» PROBLEM: Please copy only the lines that open with the one containing "You are a computer-use agent. 1080x1387" and close with the one containing "click(673, 1128)", keeping both of those lines and changing nothing.

» DATA SUPPLIED:
▽

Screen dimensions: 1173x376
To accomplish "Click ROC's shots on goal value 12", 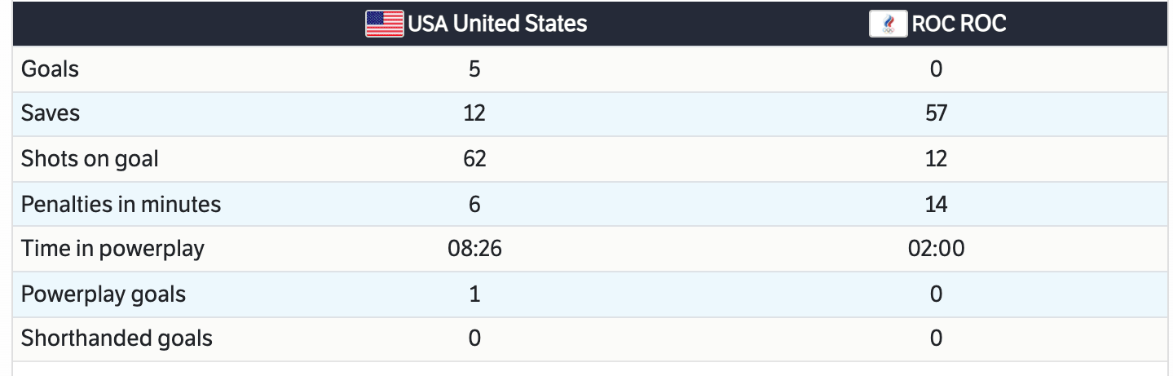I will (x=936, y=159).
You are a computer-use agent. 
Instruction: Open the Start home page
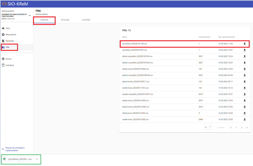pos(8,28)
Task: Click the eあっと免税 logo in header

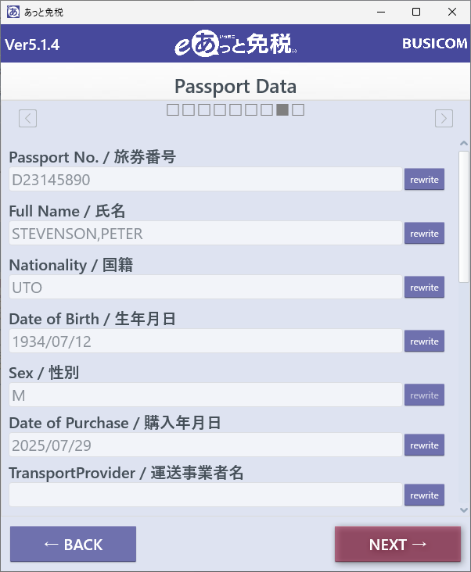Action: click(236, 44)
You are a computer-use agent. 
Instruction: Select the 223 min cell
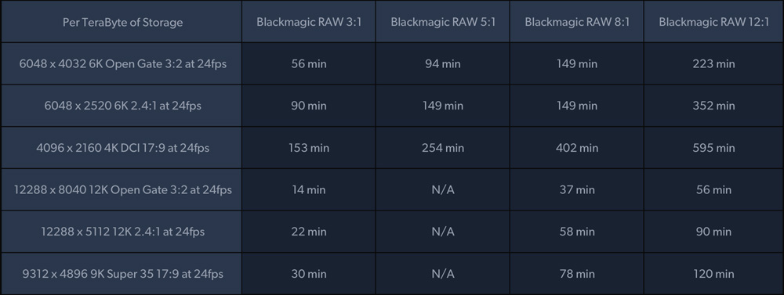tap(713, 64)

△
▽

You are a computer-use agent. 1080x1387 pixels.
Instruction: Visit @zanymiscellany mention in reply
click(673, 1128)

△
▽

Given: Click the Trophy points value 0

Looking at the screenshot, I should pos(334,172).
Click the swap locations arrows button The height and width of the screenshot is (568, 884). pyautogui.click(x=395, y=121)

△

» OUTPUT OF THE EXERCISE:
You are a computer-use agent. 1080x1387 pixels.
Instruction: Visit @zanymiscellany mention in reply
click(673, 1128)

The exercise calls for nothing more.